Stored data
= Beginning of Section =
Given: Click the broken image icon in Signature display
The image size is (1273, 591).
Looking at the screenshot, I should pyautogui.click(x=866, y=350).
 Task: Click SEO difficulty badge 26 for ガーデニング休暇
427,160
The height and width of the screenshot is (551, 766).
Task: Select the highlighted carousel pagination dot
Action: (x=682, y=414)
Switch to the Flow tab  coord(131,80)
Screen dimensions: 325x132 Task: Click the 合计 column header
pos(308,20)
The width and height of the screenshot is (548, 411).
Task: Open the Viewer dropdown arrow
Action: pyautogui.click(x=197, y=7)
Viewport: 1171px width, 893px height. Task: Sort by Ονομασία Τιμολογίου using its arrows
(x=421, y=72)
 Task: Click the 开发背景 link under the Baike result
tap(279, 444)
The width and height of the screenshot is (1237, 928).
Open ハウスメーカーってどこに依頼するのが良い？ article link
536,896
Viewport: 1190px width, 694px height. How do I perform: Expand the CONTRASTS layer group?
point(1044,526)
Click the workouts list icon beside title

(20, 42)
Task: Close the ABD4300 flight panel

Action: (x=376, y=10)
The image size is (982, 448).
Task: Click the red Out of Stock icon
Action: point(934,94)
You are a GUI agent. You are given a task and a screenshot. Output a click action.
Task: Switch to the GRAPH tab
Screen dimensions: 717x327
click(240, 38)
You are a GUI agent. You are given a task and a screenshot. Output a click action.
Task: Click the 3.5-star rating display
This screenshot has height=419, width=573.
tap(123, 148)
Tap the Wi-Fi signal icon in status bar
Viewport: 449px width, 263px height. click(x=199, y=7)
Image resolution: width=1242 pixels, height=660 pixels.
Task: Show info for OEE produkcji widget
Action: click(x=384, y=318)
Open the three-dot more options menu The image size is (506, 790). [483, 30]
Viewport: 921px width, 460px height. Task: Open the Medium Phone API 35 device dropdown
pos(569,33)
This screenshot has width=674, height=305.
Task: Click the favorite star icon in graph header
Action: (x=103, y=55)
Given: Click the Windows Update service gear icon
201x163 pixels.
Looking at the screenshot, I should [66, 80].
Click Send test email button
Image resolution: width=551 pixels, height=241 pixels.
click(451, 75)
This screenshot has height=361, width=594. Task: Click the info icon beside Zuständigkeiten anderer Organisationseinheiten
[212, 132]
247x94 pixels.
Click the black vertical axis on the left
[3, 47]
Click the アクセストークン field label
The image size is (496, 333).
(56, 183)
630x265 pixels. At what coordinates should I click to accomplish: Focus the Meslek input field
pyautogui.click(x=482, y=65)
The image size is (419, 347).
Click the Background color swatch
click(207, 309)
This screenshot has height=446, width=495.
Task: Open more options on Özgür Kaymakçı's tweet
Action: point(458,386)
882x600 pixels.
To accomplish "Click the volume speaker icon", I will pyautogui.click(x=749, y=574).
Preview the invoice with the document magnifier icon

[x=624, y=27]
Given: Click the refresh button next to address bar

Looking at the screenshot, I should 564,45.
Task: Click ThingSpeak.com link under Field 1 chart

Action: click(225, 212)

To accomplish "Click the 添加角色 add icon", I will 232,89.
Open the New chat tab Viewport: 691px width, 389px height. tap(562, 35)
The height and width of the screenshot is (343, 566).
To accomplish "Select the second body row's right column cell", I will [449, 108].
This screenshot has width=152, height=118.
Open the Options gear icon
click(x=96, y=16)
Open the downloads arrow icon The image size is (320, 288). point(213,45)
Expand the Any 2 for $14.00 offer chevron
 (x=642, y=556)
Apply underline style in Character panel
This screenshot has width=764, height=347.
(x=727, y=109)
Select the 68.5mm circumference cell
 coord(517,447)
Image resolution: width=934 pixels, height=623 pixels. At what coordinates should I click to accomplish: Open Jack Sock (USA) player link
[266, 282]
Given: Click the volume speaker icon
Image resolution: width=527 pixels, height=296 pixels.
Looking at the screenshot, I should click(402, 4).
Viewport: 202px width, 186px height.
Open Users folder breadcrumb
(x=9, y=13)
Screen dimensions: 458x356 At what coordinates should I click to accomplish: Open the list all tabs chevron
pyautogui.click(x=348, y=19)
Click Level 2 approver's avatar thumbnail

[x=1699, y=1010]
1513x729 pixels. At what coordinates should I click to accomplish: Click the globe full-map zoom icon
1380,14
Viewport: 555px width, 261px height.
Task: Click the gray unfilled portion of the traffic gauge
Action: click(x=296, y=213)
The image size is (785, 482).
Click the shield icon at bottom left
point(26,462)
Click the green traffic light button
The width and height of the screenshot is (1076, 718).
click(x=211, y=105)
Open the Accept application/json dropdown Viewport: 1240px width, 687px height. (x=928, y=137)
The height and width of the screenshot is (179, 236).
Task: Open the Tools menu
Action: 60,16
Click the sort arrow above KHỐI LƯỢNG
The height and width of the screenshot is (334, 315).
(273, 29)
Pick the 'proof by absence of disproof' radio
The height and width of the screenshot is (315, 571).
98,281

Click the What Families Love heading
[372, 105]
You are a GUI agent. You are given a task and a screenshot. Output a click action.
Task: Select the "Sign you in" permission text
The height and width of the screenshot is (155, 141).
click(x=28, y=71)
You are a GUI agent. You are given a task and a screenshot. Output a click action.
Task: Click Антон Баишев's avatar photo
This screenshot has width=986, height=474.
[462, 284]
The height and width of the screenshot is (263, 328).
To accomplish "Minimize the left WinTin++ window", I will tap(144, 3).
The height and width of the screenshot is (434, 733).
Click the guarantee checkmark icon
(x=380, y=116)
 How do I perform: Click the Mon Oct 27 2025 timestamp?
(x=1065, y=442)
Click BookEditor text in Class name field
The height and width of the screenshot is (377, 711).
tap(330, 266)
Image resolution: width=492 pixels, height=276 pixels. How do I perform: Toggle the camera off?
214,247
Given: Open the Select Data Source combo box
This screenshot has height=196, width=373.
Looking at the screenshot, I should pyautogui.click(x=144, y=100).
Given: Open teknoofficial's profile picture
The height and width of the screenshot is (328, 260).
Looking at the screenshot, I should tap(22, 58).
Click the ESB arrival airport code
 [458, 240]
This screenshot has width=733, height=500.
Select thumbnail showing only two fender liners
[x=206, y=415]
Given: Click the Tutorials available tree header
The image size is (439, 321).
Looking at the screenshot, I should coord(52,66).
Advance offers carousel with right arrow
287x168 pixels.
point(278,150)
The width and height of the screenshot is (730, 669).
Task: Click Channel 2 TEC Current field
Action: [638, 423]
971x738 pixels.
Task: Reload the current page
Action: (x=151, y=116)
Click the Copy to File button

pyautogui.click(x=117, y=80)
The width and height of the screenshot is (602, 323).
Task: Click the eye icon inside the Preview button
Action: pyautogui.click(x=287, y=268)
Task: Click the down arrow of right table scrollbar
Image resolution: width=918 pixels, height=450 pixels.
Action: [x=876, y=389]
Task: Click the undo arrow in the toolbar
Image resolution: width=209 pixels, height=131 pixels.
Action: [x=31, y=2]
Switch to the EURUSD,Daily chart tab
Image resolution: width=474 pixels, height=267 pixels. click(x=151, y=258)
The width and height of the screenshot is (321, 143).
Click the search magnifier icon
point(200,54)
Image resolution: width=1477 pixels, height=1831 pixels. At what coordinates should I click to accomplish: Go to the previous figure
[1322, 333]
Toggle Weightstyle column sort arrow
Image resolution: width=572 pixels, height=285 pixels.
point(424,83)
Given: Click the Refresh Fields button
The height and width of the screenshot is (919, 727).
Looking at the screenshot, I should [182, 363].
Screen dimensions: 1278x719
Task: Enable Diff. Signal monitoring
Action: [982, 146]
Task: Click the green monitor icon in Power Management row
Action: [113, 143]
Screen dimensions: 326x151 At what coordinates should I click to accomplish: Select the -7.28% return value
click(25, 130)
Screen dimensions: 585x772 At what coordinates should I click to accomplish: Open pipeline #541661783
= End of Section =
▸ **WHAT TO WORK ON**
Output the entries exactly. Leave nothing out.

▸ **RESPONSE AREA**
Given: Click the broken image icon in Signature display
The image size is (1273, 591).
Looking at the screenshot, I should pyautogui.click(x=866, y=350).
 Task: Click SEO difficulty badge 26 for ガーデニング休暇
427,160
The height and width of the screenshot is (551, 766).
Task: Select the highlighted carousel pagination dot
Action: (x=682, y=414)
Switch to the Flow tab  coord(131,80)
Screen dimensions: 325x132 Task: Click the 合计 column header
pos(308,20)
The width and height of the screenshot is (548, 411).
Task: Open the Viewer dropdown arrow
Action: pyautogui.click(x=197, y=7)
Viewport: 1171px width, 893px height. Task: Sort by Ονομασία Τιμολογίου using its arrows
(x=421, y=72)
 Task: Click the 开发背景 link under the Baike result
tap(279, 444)
The width and height of the screenshot is (1237, 928).
Open ハウスメーカーってどこに依頼するのが良い？ article link
536,896
Viewport: 1190px width, 694px height. How do I perform: Expand the CONTRASTS layer group?
point(1044,526)
Click the workouts list icon beside title

(20, 42)
Task: Close the ABD4300 flight panel

Action: (x=376, y=10)
The image size is (982, 448).
Task: Click the red Out of Stock icon
Action: point(934,94)
You are a GUI agent. You are given a task and a screenshot. Output a click action.
Task: Switch to the GRAPH tab
Screen dimensions: 717x327
click(240, 38)
You are a GUI agent. You are given a task and a screenshot. Output a click action.
Task: Click the 3.5-star rating display
This screenshot has height=419, width=573.
tap(123, 148)
Tap the Wi-Fi signal icon in status bar
Viewport: 449px width, 263px height. click(x=199, y=7)
Image resolution: width=1242 pixels, height=660 pixels.
Task: Show info for OEE produkcji widget
Action: click(x=384, y=318)
Open the three-dot more options menu The image size is (506, 790). [483, 30]
Viewport: 921px width, 460px height. Task: Open the Medium Phone API 35 device dropdown
pos(569,33)
This screenshot has width=674, height=305.
Task: Click the favorite star icon in graph header
Action: (x=103, y=55)
Given: Click the Windows Update service gear icon
201x163 pixels.
Looking at the screenshot, I should [66, 80].
Click Send test email button
Image resolution: width=551 pixels, height=241 pixels.
click(451, 75)
This screenshot has height=361, width=594. Task: Click the info icon beside Zuständigkeiten anderer Organisationseinheiten
[212, 132]
247x94 pixels.
Click the black vertical axis on the left
[3, 47]
Click the アクセストークン field label
The image size is (496, 333).
(56, 183)
630x265 pixels. At what coordinates should I click to accomplish: Focus the Meslek input field
pyautogui.click(x=482, y=65)
The image size is (419, 347).
Click the Background color swatch
click(207, 309)
This screenshot has height=446, width=495.
Task: Open more options on Özgür Kaymakçı's tweet
Action: point(458,386)
882x600 pixels.
To accomplish "Click the volume speaker icon", I will pyautogui.click(x=749, y=574).
Preview the invoice with the document magnifier icon

[x=624, y=27]
Given: Click the refresh button next to address bar

Looking at the screenshot, I should 564,45.
Task: Click ThingSpeak.com link under Field 1 chart

Action: click(225, 212)

To accomplish "Click the 添加角色 add icon", I will 232,89.
Open the New chat tab Viewport: 691px width, 389px height. tap(562, 35)
The height and width of the screenshot is (343, 566).
To accomplish "Select the second body row's right column cell", I will [449, 108].
This screenshot has width=152, height=118.
Open the Options gear icon
click(x=96, y=16)
Open the downloads arrow icon The image size is (320, 288). point(213,45)
Expand the Any 2 for $14.00 offer chevron
 (x=642, y=556)
Apply underline style in Character panel
This screenshot has width=764, height=347.
(x=727, y=109)
Select the 68.5mm circumference cell
 coord(517,447)
Image resolution: width=934 pixels, height=623 pixels. At what coordinates should I click to accomplish: Open Jack Sock (USA) player link
[266, 282]
Given: Click the volume speaker icon
Image resolution: width=527 pixels, height=296 pixels.
Looking at the screenshot, I should click(402, 4).
Viewport: 202px width, 186px height.
Open Users folder breadcrumb
(x=9, y=13)
Screen dimensions: 458x356 At what coordinates should I click to accomplish: Open the list all tabs chevron
pyautogui.click(x=348, y=19)
Click Level 2 approver's avatar thumbnail

[x=1699, y=1010]
1513x729 pixels. At what coordinates should I click to accomplish: Click the globe full-map zoom icon
1380,14
Viewport: 555px width, 261px height.
Task: Click the gray unfilled portion of the traffic gauge
Action: click(x=296, y=213)
The image size is (785, 482).
Click the shield icon at bottom left
point(26,462)
Click the green traffic light button
The width and height of the screenshot is (1076, 718).
click(x=211, y=105)
Open the Accept application/json dropdown Viewport: 1240px width, 687px height. (x=928, y=137)
The height and width of the screenshot is (179, 236).
Task: Open the Tools menu
Action: 60,16
Click the sort arrow above KHỐI LƯỢNG
The height and width of the screenshot is (334, 315).
(273, 29)
Pick the 'proof by absence of disproof' radio
The height and width of the screenshot is (315, 571).
98,281

Click the What Families Love heading
[372, 105]
You are a GUI agent. You are given a task and a screenshot. Output a click action.
Task: Select the "Sign you in" permission text
The height and width of the screenshot is (155, 141).
click(x=28, y=71)
You are a GUI agent. You are given a task and a screenshot. Output a click action.
Task: Click Антон Баишев's avatar photo
This screenshot has width=986, height=474.
[462, 284]
The height and width of the screenshot is (263, 328).
To accomplish "Minimize the left WinTin++ window", I will tap(144, 3).
The height and width of the screenshot is (434, 733).
Click the guarantee checkmark icon
(x=380, y=116)
 How do I perform: Click the Mon Oct 27 2025 timestamp?
(x=1065, y=442)
Click BookEditor text in Class name field
The height and width of the screenshot is (377, 711).
tap(330, 266)
Image resolution: width=492 pixels, height=276 pixels. How do I perform: Toggle the camera off?
214,247
Given: Open the Select Data Source combo box
This screenshot has height=196, width=373.
Looking at the screenshot, I should pyautogui.click(x=144, y=100).
Given: Open teknoofficial's profile picture
The height and width of the screenshot is (328, 260).
Looking at the screenshot, I should tap(22, 58).
Click the ESB arrival airport code
 [458, 240]
This screenshot has width=733, height=500.
Select thumbnail showing only two fender liners
[x=206, y=415]
Given: Click the Tutorials available tree header
The image size is (439, 321).
Looking at the screenshot, I should coord(52,66).
Advance offers carousel with right arrow
287x168 pixels.
point(278,150)
The width and height of the screenshot is (730, 669).
Task: Click Channel 2 TEC Current field
Action: [638, 423]
971x738 pixels.
Task: Reload the current page
Action: (x=151, y=116)
Click the Copy to File button

pyautogui.click(x=117, y=80)
The width and height of the screenshot is (602, 323).
Task: Click the eye icon inside the Preview button
Action: pyautogui.click(x=287, y=268)
Task: Click the down arrow of right table scrollbar
Image resolution: width=918 pixels, height=450 pixels.
Action: [x=876, y=389]
Task: Click the undo arrow in the toolbar
Image resolution: width=209 pixels, height=131 pixels.
Action: [x=31, y=2]
Switch to the EURUSD,Daily chart tab
Image resolution: width=474 pixels, height=267 pixels. click(x=151, y=258)
The width and height of the screenshot is (321, 143).
Click the search magnifier icon
point(200,54)
Image resolution: width=1477 pixels, height=1831 pixels. At what coordinates should I click to accomplish: Go to the previous figure
[1322, 333]
Toggle Weightstyle column sort arrow
Image resolution: width=572 pixels, height=285 pixels.
point(424,83)
Given: Click the Refresh Fields button
The height and width of the screenshot is (919, 727).
Looking at the screenshot, I should [182, 363].
Screen dimensions: 1278x719
Task: Enable Diff. Signal monitoring
Action: [982, 146]
Task: Click the green monitor icon in Power Management row
Action: [113, 143]
Screen dimensions: 326x151 At what coordinates should I click to accomplish: Select the -7.28% return value
click(25, 130)
Screen dimensions: 585x772 At what coordinates should I click to accomplish: Open pipeline #541661783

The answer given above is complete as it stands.